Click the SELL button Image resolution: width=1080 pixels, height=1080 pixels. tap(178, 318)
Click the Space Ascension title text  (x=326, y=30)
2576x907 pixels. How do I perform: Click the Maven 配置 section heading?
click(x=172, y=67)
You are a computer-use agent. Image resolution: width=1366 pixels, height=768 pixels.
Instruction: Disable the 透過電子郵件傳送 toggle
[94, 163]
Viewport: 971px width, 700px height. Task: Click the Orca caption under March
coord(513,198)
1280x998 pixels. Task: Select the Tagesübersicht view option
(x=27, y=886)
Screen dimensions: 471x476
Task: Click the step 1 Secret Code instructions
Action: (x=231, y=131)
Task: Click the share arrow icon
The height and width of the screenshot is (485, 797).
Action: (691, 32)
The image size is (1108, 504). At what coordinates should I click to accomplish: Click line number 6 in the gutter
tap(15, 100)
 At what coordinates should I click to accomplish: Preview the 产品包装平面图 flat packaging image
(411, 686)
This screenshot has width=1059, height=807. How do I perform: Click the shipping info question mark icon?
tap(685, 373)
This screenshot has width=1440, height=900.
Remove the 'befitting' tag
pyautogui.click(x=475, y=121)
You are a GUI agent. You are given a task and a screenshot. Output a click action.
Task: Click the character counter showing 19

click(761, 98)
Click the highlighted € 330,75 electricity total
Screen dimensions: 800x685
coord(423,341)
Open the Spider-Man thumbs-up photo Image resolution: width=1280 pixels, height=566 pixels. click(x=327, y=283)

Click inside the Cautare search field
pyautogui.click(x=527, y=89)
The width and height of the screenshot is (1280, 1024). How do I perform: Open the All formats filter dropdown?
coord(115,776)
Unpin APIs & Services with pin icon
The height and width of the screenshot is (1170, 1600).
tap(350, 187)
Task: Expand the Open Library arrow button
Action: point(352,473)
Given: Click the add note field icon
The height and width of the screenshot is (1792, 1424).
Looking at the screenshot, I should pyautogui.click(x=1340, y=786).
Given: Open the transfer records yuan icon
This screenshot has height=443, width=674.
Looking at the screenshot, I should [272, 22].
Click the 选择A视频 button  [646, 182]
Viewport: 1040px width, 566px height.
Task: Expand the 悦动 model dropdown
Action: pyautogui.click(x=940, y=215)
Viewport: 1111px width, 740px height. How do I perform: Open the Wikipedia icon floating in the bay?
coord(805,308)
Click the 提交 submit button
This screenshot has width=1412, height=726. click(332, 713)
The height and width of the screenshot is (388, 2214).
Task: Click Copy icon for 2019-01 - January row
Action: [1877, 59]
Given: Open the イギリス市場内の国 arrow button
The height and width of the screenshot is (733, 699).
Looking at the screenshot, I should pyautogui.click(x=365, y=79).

^^^^

■ **Work to complete**:
From the line containing "This screenshot has height=443, width=674." down to the last line of the listing above, give every line again exactly, and add nothing.

■ **Task output**:
This screenshot has height=443, width=674.
Looking at the screenshot, I should [272, 22].
Click the 选择A视频 button  [646, 182]
Viewport: 1040px width, 566px height.
Task: Expand the 悦动 model dropdown
Action: pyautogui.click(x=940, y=215)
Viewport: 1111px width, 740px height. How do I perform: Open the Wikipedia icon floating in the bay?
coord(805,308)
Click the 提交 submit button
This screenshot has width=1412, height=726. click(332, 713)
The height and width of the screenshot is (388, 2214).
Task: Click Copy icon for 2019-01 - January row
Action: [1877, 59]
Given: Open the イギリス市場内の国 arrow button
The height and width of the screenshot is (733, 699).
Looking at the screenshot, I should pyautogui.click(x=365, y=79).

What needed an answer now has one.